§ **YOUR INSTRUCTIONS**:
Copy all the records exactly; the complete set is the expected result.

§ **TASK INPUTS**:
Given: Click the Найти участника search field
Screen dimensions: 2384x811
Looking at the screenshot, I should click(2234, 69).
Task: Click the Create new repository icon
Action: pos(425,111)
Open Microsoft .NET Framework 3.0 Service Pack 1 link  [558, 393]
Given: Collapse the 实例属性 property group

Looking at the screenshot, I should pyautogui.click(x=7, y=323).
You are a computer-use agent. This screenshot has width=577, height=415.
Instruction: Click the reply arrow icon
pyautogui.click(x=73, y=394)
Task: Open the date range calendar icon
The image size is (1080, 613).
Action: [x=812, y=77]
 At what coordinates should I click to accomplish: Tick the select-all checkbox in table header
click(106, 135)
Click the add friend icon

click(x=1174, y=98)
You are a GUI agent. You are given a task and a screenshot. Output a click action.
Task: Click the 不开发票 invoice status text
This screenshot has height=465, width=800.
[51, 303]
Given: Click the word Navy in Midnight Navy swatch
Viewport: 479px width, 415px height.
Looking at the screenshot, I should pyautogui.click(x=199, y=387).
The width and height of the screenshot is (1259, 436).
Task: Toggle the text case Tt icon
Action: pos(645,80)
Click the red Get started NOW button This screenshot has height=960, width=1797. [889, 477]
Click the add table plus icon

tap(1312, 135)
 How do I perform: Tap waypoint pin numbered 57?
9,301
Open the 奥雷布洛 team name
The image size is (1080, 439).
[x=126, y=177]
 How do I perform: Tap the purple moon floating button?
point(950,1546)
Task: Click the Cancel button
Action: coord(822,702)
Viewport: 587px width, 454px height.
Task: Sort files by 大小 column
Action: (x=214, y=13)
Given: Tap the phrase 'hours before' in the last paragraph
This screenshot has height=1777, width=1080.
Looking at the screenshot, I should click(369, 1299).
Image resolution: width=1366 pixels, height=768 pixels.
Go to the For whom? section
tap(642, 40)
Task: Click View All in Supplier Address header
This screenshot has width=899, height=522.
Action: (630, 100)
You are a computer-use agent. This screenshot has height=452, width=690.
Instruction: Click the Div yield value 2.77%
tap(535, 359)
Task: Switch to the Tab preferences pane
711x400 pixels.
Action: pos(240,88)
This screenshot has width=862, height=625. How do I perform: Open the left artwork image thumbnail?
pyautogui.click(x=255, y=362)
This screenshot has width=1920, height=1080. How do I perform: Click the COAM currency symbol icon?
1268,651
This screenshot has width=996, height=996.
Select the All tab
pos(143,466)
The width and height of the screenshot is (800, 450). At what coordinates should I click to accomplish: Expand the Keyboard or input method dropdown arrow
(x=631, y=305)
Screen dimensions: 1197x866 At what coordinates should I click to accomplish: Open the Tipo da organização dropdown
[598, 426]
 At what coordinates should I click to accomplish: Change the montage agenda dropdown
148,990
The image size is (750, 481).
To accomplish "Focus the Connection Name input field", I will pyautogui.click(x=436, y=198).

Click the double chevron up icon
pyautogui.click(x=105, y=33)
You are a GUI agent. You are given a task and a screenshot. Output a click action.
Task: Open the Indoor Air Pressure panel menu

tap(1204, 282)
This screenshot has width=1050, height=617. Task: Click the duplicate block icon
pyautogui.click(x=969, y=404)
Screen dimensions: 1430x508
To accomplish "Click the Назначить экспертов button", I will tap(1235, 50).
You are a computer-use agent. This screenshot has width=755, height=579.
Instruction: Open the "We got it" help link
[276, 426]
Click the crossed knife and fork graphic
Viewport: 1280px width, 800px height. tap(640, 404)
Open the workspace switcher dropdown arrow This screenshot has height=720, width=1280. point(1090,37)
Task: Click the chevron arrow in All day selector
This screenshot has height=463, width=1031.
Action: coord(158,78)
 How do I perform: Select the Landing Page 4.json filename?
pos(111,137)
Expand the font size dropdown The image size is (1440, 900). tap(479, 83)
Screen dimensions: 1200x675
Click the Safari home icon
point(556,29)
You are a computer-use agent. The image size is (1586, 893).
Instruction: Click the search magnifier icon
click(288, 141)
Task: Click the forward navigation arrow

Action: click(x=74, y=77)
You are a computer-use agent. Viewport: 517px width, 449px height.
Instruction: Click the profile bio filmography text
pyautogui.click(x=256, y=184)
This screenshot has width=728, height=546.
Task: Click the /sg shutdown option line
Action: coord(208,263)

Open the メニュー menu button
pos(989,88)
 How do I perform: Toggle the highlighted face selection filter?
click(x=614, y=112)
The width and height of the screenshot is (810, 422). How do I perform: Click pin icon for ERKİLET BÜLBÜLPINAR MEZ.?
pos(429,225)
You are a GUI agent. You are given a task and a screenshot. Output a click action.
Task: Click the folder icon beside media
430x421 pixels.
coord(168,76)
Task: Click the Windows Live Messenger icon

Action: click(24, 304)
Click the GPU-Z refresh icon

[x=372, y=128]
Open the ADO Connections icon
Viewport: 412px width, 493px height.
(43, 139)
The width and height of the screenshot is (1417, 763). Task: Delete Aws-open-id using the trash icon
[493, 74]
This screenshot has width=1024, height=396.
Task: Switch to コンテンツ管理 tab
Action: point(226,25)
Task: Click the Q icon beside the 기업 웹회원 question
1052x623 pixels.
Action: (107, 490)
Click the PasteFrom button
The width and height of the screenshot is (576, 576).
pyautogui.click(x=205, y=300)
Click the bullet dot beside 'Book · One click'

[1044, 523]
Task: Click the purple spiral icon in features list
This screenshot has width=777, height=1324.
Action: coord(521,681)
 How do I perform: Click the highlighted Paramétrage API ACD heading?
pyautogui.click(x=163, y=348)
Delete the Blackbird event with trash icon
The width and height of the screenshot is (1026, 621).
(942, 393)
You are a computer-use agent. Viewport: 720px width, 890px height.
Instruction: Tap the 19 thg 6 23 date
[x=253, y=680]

§ **ANSWER TO THIS EXERCISE**:
Given: Click the Найти участника search field
Screen dimensions: 2384x811
Looking at the screenshot, I should click(2234, 69).
Task: Click the Create new repository icon
Action: pos(425,111)
Open Microsoft .NET Framework 3.0 Service Pack 1 link  [558, 393]
Given: Collapse the 实例属性 property group

Looking at the screenshot, I should pyautogui.click(x=7, y=323).
You are a computer-use agent. This screenshot has width=577, height=415.
Instruction: Click the reply arrow icon
pyautogui.click(x=73, y=394)
Task: Open the date range calendar icon
The image size is (1080, 613).
Action: [x=812, y=77]
 At what coordinates should I click to accomplish: Tick the select-all checkbox in table header
click(106, 135)
Click the add friend icon

click(x=1174, y=98)
You are a GUI agent. You are given a task and a screenshot. Output a click action.
Task: Click the 不开发票 invoice status text
This screenshot has height=465, width=800.
[51, 303]
Given: Click the word Navy in Midnight Navy swatch
Viewport: 479px width, 415px height.
Looking at the screenshot, I should pyautogui.click(x=199, y=387).
The width and height of the screenshot is (1259, 436).
Task: Toggle the text case Tt icon
Action: pos(645,80)
Click the red Get started NOW button This screenshot has height=960, width=1797. [889, 477]
Click the add table plus icon

tap(1312, 135)
 How do I perform: Tap waypoint pin numbered 57?
9,301
Open the 奥雷布洛 team name
The image size is (1080, 439).
[x=126, y=177]
 How do I perform: Tap the purple moon floating button?
point(950,1546)
Task: Click the Cancel button
Action: coord(822,702)
Viewport: 587px width, 454px height.
Task: Sort files by 大小 column
Action: (x=214, y=13)
Given: Tap the phrase 'hours before' in the last paragraph
This screenshot has height=1777, width=1080.
Looking at the screenshot, I should click(369, 1299).
Image resolution: width=1366 pixels, height=768 pixels.
Go to the For whom? section
tap(642, 40)
Task: Click View All in Supplier Address header
This screenshot has width=899, height=522.
Action: (630, 100)
You are a computer-use agent. This screenshot has height=452, width=690.
Instruction: Click the Div yield value 2.77%
tap(535, 359)
Task: Switch to the Tab preferences pane
711x400 pixels.
Action: pos(240,88)
This screenshot has width=862, height=625. How do I perform: Open the left artwork image thumbnail?
pyautogui.click(x=255, y=362)
This screenshot has width=1920, height=1080. How do I perform: Click the COAM currency symbol icon?
1268,651
This screenshot has width=996, height=996.
Select the All tab
pos(143,466)
The width and height of the screenshot is (800, 450). At what coordinates should I click to accomplish: Expand the Keyboard or input method dropdown arrow
(x=631, y=305)
Screen dimensions: 1197x866 At what coordinates should I click to accomplish: Open the Tipo da organização dropdown
[598, 426]
 At what coordinates should I click to accomplish: Change the montage agenda dropdown
148,990
The image size is (750, 481).
To accomplish "Focus the Connection Name input field", I will pyautogui.click(x=436, y=198).

Click the double chevron up icon
pyautogui.click(x=105, y=33)
You are a GUI agent. You are given a task and a screenshot. Output a click action.
Task: Open the Indoor Air Pressure panel menu

tap(1204, 282)
This screenshot has width=1050, height=617. Task: Click the duplicate block icon
pyautogui.click(x=969, y=404)
Screen dimensions: 1430x508
To accomplish "Click the Назначить экспертов button", I will tap(1235, 50).
You are a computer-use agent. This screenshot has width=755, height=579.
Instruction: Open the "We got it" help link
[276, 426]
Click the crossed knife and fork graphic
Viewport: 1280px width, 800px height. tap(640, 404)
Open the workspace switcher dropdown arrow This screenshot has height=720, width=1280. point(1090,37)
Task: Click the chevron arrow in All day selector
This screenshot has height=463, width=1031.
Action: coord(158,78)
 How do I perform: Select the Landing Page 4.json filename?
pos(111,137)
Expand the font size dropdown The image size is (1440, 900). tap(479, 83)
Screen dimensions: 1200x675
Click the Safari home icon
point(556,29)
You are a computer-use agent. The image size is (1586, 893).
Instruction: Click the search magnifier icon
click(288, 141)
Task: Click the forward navigation arrow

Action: click(x=74, y=77)
You are a computer-use agent. Viewport: 517px width, 449px height.
Instruction: Click the profile bio filmography text
pyautogui.click(x=256, y=184)
This screenshot has width=728, height=546.
Task: Click the /sg shutdown option line
Action: coord(208,263)

Open the メニュー menu button
pos(989,88)
 How do I perform: Toggle the highlighted face selection filter?
click(x=614, y=112)
The width and height of the screenshot is (810, 422). How do I perform: Click pin icon for ERKİLET BÜLBÜLPINAR MEZ.?
pos(429,225)
You are a GUI agent. You are given a task and a screenshot. Output a click action.
Task: Click the folder icon beside media
430x421 pixels.
coord(168,76)
Task: Click the Windows Live Messenger icon

Action: click(24, 304)
Click the GPU-Z refresh icon

[x=372, y=128]
Open the ADO Connections icon
Viewport: 412px width, 493px height.
(43, 139)
The width and height of the screenshot is (1417, 763). Task: Delete Aws-open-id using the trash icon
[493, 74]
This screenshot has width=1024, height=396.
Task: Switch to コンテンツ管理 tab
Action: point(226,25)
Task: Click the Q icon beside the 기업 웹회원 question
1052x623 pixels.
Action: (107, 490)
Click the PasteFrom button
The width and height of the screenshot is (576, 576).
pyautogui.click(x=205, y=300)
Click the bullet dot beside 'Book · One click'

[1044, 523]
Task: Click the purple spiral icon in features list
This screenshot has width=777, height=1324.
Action: coord(521,681)
 How do I perform: Click the highlighted Paramétrage API ACD heading?
pyautogui.click(x=163, y=348)
Delete the Blackbird event with trash icon
The width and height of the screenshot is (1026, 621).
(942, 393)
You are a computer-use agent. Viewport: 720px width, 890px height.
Instruction: Tap the 19 thg 6 23 date
[x=253, y=680]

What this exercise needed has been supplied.